Исходные данные →
______

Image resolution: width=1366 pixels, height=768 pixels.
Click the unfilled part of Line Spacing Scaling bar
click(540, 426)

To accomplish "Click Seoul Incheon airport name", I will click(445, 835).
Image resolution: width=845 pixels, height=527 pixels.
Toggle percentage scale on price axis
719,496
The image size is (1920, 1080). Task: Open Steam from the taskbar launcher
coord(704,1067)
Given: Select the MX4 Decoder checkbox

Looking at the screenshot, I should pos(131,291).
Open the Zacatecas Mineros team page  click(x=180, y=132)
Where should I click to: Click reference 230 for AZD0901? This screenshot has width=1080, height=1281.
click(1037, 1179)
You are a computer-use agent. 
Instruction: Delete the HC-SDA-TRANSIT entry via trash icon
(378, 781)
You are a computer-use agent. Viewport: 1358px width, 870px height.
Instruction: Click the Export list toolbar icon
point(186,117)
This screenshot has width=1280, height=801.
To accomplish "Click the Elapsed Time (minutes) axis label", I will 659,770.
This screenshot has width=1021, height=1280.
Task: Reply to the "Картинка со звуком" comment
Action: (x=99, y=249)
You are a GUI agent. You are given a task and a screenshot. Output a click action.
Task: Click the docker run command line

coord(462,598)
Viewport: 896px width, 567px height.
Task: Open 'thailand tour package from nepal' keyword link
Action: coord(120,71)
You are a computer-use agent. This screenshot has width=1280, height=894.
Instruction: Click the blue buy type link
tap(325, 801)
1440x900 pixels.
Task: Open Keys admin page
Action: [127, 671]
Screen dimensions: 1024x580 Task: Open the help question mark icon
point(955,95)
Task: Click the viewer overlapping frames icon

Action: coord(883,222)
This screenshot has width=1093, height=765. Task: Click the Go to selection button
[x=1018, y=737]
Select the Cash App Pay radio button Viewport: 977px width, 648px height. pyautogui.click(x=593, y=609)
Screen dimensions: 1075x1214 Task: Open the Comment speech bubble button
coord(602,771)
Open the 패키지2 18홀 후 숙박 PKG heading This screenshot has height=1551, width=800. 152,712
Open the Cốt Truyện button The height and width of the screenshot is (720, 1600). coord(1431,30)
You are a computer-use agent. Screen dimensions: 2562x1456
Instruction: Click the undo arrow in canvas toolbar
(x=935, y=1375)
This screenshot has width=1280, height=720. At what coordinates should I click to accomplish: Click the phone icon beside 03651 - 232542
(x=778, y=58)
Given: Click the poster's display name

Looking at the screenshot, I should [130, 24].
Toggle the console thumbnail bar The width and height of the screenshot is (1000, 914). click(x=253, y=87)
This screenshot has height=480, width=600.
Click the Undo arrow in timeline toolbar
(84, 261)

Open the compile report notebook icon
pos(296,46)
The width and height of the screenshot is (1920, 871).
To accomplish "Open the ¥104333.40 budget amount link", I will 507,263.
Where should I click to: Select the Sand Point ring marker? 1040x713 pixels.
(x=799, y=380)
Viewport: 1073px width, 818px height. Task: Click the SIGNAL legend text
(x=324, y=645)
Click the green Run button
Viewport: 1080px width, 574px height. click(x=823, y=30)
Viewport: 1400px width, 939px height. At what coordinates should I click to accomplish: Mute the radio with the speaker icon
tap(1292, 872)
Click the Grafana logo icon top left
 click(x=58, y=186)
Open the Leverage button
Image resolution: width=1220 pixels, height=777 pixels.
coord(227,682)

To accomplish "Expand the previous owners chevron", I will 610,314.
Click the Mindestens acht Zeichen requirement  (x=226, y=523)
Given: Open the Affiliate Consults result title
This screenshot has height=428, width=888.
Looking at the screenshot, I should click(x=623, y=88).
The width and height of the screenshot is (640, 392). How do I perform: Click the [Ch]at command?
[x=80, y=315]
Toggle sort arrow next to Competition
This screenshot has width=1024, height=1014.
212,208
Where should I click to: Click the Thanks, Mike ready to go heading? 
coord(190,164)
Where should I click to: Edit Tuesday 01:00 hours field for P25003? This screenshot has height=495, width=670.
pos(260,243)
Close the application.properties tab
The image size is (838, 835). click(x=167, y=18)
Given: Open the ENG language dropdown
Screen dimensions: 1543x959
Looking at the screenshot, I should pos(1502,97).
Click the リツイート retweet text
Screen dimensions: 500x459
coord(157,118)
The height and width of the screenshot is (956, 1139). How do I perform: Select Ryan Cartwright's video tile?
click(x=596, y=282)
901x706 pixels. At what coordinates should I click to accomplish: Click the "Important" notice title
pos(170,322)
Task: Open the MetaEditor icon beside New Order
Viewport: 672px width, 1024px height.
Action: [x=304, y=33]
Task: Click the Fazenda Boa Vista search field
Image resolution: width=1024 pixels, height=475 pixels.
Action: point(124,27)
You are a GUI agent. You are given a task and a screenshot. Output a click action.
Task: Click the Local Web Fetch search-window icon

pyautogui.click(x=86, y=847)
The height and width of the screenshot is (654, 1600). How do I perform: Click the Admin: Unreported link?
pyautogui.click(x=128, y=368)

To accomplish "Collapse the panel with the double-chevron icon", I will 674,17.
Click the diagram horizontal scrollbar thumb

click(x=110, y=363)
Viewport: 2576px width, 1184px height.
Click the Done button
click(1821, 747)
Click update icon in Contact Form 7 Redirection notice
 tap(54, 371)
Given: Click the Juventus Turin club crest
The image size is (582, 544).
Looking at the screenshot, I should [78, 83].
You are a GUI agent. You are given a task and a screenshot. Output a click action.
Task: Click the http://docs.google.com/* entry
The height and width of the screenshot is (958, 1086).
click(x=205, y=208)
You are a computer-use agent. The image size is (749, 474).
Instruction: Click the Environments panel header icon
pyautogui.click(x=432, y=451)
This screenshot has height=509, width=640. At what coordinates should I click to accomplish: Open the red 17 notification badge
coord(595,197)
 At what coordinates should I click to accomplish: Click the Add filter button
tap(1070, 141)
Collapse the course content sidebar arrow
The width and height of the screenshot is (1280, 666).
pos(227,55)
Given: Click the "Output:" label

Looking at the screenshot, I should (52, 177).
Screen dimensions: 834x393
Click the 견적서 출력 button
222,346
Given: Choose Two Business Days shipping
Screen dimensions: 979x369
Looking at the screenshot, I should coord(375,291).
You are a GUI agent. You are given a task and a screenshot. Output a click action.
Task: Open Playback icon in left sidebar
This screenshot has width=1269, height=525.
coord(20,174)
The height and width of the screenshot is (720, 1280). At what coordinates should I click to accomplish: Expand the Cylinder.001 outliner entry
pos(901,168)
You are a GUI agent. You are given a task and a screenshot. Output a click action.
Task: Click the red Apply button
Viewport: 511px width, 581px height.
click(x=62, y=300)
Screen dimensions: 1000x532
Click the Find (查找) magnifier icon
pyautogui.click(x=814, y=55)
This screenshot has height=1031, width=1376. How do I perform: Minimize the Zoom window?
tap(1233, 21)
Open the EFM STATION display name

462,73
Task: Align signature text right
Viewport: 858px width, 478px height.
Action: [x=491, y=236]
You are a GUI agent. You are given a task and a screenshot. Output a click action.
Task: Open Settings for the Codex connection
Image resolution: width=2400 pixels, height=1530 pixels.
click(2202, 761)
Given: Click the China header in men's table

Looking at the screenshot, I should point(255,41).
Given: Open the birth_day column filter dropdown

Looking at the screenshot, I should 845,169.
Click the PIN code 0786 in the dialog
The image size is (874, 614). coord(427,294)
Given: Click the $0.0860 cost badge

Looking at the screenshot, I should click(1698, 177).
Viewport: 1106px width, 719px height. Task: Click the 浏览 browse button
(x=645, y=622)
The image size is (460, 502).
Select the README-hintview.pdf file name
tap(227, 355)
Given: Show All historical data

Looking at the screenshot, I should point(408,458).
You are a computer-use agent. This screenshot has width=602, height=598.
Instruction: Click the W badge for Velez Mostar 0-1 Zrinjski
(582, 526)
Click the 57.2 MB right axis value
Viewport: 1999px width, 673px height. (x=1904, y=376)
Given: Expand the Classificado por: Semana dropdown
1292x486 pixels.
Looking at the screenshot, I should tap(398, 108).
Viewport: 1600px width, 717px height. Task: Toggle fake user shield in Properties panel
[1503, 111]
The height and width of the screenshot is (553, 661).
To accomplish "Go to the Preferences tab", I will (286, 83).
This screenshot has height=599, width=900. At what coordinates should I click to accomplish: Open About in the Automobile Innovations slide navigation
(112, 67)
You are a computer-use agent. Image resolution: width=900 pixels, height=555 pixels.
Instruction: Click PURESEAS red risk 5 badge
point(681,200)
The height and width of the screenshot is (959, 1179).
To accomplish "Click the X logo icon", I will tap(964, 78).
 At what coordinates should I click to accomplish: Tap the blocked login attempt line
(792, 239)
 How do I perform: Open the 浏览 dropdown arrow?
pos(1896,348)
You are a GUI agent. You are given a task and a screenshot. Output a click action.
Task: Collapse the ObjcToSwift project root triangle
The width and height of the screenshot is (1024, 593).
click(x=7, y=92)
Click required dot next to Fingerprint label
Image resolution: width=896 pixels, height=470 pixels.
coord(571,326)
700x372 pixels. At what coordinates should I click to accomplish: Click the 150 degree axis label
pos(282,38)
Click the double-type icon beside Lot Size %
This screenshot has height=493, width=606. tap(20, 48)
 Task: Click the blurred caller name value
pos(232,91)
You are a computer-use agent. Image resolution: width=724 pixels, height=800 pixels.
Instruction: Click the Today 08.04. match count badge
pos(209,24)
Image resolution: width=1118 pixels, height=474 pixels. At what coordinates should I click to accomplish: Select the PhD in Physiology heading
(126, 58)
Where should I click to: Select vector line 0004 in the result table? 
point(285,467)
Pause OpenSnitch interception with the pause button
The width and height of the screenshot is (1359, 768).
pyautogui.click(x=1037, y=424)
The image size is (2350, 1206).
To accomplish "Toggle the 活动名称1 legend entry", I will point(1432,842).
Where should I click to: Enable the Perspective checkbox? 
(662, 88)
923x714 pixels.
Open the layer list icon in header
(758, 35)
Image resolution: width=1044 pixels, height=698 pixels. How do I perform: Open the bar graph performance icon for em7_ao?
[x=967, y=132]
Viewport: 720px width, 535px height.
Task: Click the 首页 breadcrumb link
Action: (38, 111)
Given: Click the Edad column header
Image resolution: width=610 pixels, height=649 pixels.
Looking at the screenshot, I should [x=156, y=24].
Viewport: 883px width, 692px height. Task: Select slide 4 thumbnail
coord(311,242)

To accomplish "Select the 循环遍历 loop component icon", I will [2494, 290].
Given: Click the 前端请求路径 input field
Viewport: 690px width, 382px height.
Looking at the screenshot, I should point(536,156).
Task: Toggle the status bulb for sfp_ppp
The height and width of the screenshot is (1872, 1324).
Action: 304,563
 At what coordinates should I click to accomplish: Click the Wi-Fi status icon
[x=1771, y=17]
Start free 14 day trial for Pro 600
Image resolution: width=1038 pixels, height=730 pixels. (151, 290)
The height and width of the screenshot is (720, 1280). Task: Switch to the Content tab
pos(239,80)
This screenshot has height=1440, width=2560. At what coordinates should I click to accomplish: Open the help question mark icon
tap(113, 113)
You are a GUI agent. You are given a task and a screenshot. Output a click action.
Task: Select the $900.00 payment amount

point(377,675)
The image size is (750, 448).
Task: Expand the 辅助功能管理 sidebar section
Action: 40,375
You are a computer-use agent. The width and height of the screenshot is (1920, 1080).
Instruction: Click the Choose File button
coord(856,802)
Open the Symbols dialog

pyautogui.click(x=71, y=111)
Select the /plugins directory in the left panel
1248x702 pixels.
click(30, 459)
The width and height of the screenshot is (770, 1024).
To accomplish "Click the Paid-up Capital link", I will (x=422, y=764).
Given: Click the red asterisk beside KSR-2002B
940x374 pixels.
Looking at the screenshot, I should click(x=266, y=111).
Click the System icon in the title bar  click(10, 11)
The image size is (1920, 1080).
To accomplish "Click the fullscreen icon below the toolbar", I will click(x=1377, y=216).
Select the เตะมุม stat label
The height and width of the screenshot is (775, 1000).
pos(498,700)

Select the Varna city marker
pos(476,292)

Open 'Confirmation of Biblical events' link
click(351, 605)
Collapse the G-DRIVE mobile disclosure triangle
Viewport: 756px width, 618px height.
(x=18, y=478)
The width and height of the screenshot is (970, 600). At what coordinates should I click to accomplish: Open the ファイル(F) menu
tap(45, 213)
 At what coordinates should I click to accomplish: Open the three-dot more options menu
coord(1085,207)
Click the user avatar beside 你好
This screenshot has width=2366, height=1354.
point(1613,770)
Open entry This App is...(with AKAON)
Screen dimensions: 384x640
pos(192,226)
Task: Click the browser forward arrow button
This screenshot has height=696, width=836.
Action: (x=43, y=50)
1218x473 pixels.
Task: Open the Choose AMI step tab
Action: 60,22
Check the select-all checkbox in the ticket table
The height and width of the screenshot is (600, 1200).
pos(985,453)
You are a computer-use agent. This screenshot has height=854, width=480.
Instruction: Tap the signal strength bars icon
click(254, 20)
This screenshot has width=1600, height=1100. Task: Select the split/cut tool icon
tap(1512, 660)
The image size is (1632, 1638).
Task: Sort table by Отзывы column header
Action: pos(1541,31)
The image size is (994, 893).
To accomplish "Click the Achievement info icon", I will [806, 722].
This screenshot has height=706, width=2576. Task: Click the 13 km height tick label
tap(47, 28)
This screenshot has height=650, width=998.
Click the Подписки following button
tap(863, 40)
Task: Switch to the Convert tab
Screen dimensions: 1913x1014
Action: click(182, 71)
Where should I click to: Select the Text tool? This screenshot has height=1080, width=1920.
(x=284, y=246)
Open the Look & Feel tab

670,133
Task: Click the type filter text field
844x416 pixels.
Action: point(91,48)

______

Задание → Перепишите часть данных, которая начинается строкой с «Task: Toggle the status bulb for sfp_ppp» и заканчивается строкой с «Image resolution: width=1038», подставив «Switch» вместо «Toggle». Всё остальное в этих строках оставьте без изменений.

Полный ответ →
Task: Switch the status bulb for sfp_ppp
The height and width of the screenshot is (1872, 1324).
Action: 304,563
 At what coordinates should I click to accomplish: Click the Wi-Fi status icon
[x=1771, y=17]
Start free 14 day trial for Pro 600
Image resolution: width=1038 pixels, height=730 pixels. (151, 290)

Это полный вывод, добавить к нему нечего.